Chris Young kicks off Palace festival concerts
Chris Young seems pretty happy with how things are going.
The country music star, amid touring and nabbing accolades from fans, recently saw "Who I Am With You" top the Mediabase Country Singles Chart. Named a No. 1 single in July, the song is the second from his latest album, "A.M.," to reach the top 5, according to the artist's website.
"It's been really cool to watch this record do what it's done so far," Young told The Daily Republic, even before the song topped the charts. "I'm a really lucky dude. I've been able to have a lot of songs that I really believed in. That's what it's all about."
His tour, which the star said has been overhauled with new video and lighting equipment and a new album of material to perform, will kick off this week's Corn Palace Festival. The concert is at 7 p.m. Thursday at the Corn Palace. Doors open at 5:30 p.m. Tickets are $54 or $40, depending on seats, and are available at 995-8430, www.cornpalace.org or at the Corn Palace box office. All seats are reserved.
Interim Corn Palace Director Jeri Mickelson said 1,367 tickets had been sold as of Tuesday night for Young's concert, and the phones were still ringing with eager customers. She hopes to reach about 1,700 tickets sales total, out of an approximately 2,700-seat capacity.
As the first concert to kick off this week's lineup, Mickelson said Young is the second-best selling show so far -- Tommy James and the Shondells, set to take the stage on Sunday, have sold just more than 1,400 tickets. The other concerts are classic rockers Pat Benatar and Neil Giraldo on Friday and country music icon Crystal Gayle on Saturday. It's a typically eclectic lineup for the festival, Mickelson said, that should appeal to all age groups and genre lovers.
"We try to bring in a little bit of something for everybody," she said.
Young said he has played in South Dakota before, but this will be his first time at the Corn Palace. With his revamped tour getting positive press, the country star expects to have a good time.
"We'll put on a show for them," he said. "Me and my band are all about trying to get people to forget about everything for an hour and a half."
Young burst onto the scene in 2006, when he won the season 4 competition of "Nashville Star," a reality show similar to "American Idol" but specifically for country musicians. He got his first record deal shortly before his 21st birthday. Now 29 years old, the musician said it's strange to look back at how much time has passed since that reality show.
"It's been a pretty wild ride so far, and it doesn't look like it's slowing down anytime soon," he said.
Part of the younger generation of country music that tends to blend genres, Young credits his sound to a variety of influences. Along with country, he loves a little bit of everything, including jazz and classic rock bands like Aerosmith. He's grateful for the artists who have opened doors to allow for that freedom in his sound, and looks forward to bringing it to Mitchell.

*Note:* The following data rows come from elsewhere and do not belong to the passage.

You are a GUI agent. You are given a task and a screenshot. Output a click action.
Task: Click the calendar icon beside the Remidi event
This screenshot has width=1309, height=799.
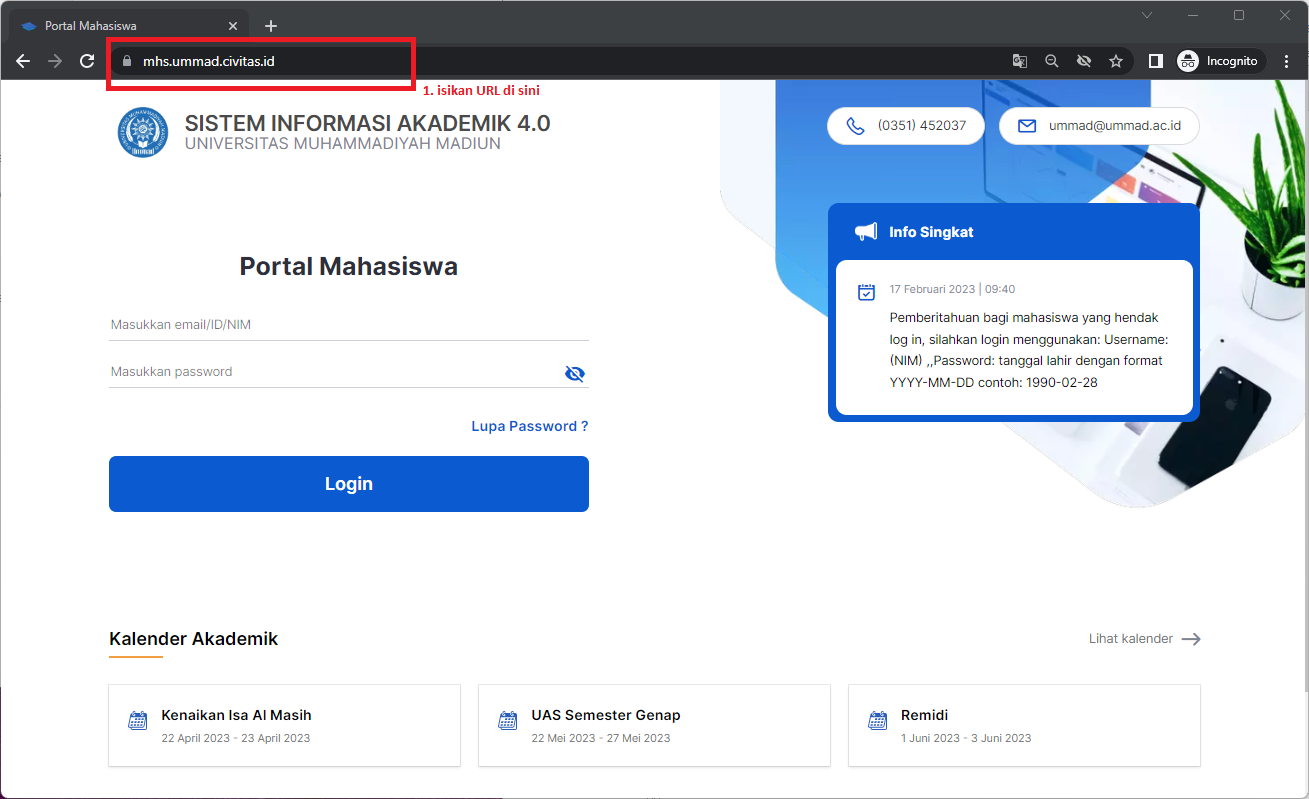tap(877, 720)
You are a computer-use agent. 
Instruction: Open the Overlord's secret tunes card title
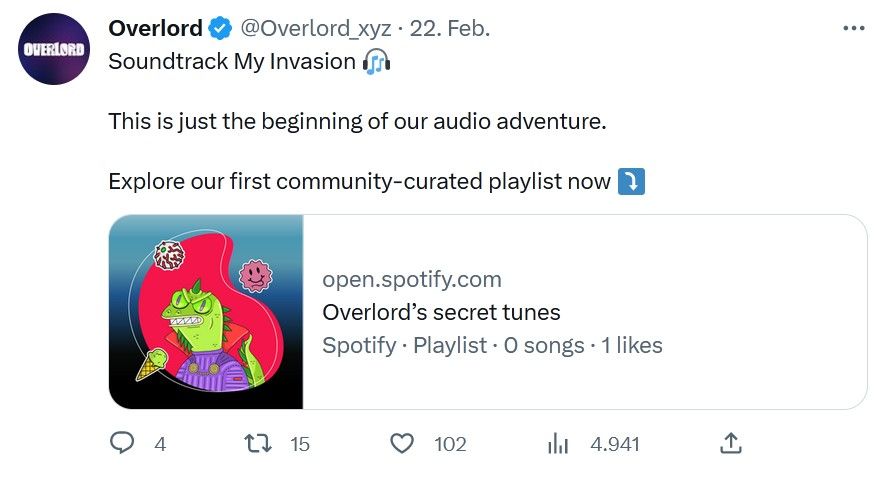(x=442, y=312)
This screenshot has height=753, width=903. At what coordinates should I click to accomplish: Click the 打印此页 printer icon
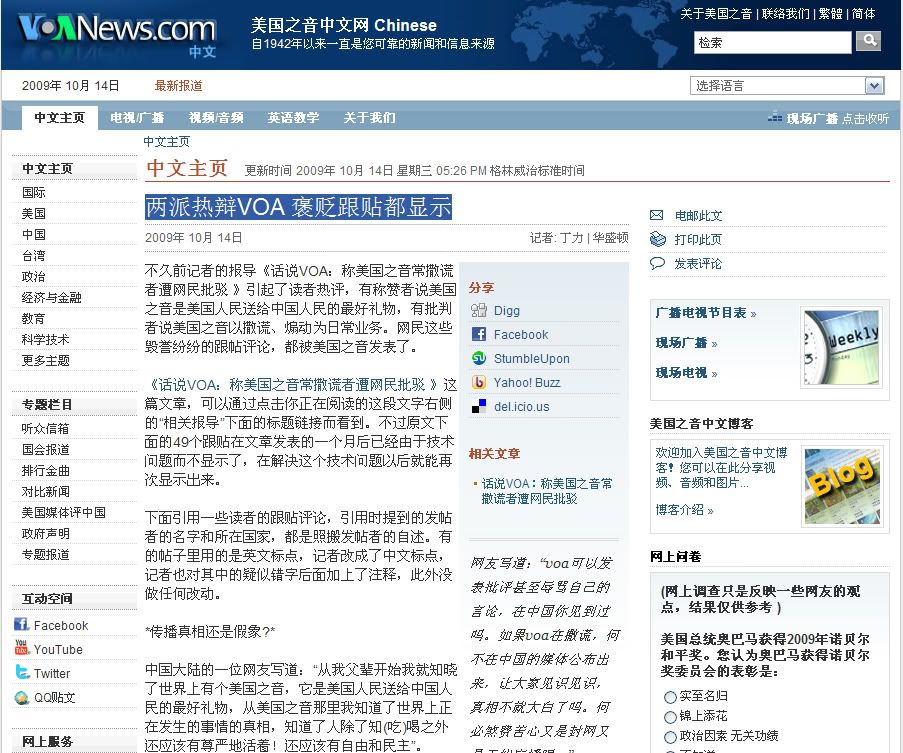click(x=657, y=240)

"I'm just me. I'm just making the music I want to make," he said. "Luckily it seems to be something people want to hear."

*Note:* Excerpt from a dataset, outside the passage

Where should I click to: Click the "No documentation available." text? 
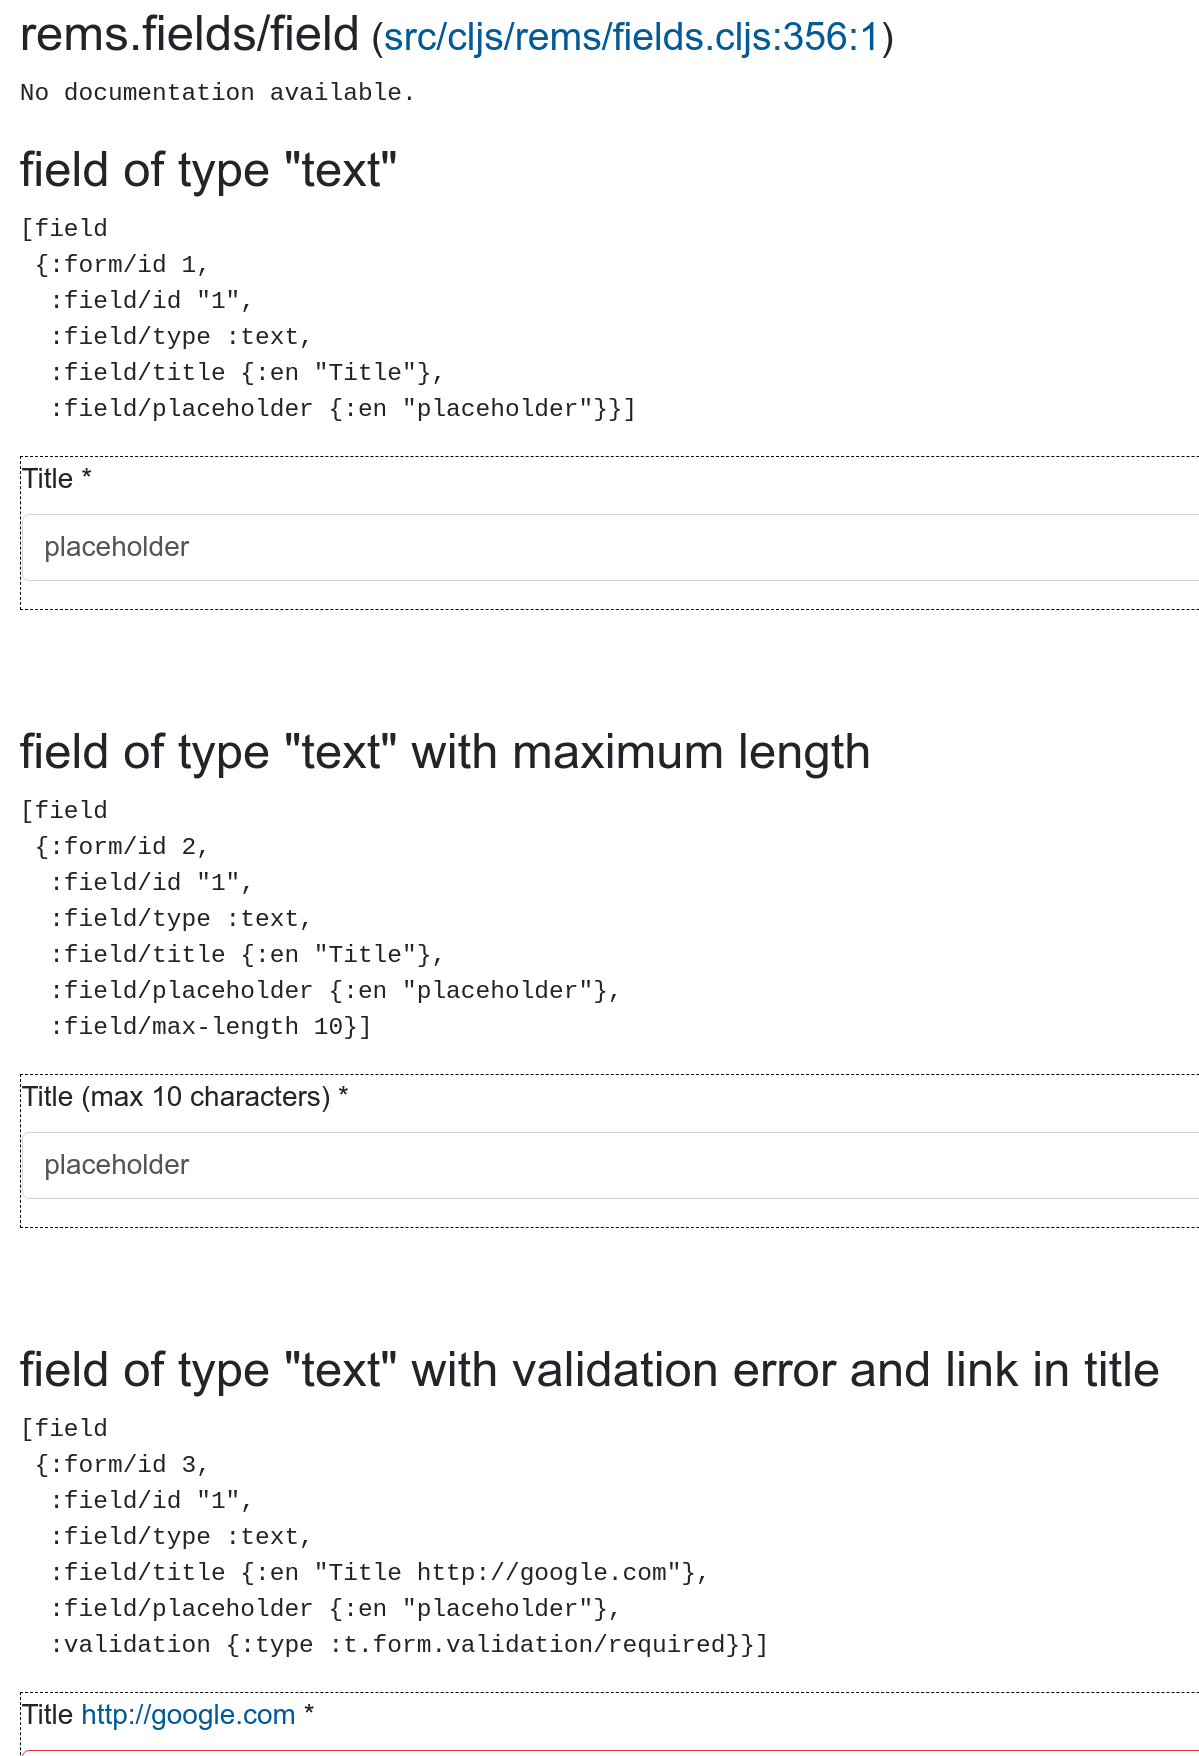[x=217, y=92]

His latest album, "A.M.," was released in 2013, with hit singles "Aw Naw" and "Who I Am With You." In April, he was named Country Weekly's "hottest country bachelor" -- a title he's not quite sure what to do with.
"You can't complain about that. It's interesting," he said with a laugh. "It definitely gives all my guys on the road something to laugh at me about."
Also a philanthropist, the musician has joined several causes, including partnering with the Air Force Reserve, plugging the military branch on his website, performed for troops and supported St. Jude Children's Research Hospital, a facility seeking to find cures for and save children from cancer and other life-threatening diseases.
"I've been really, really lucky over the years to be able to be involved in a lot of things that are important to me," Young said.
He tends to support things he feels a personal connection with, Young said. With a strong military presence in his family -- his sister is a former Marine and his brother-in-law is still in the Corps -- it was easy to support troops. Young also spoke highly of St. Jude's efforts to help people find treatment for their children, noting that he's seen people he cares about affected by cancer and other life-threatening diseases.
"It's just a really cool opportunity that you're afforded as a musician, that you can bring awareness to and raise some money for things you care about," he said.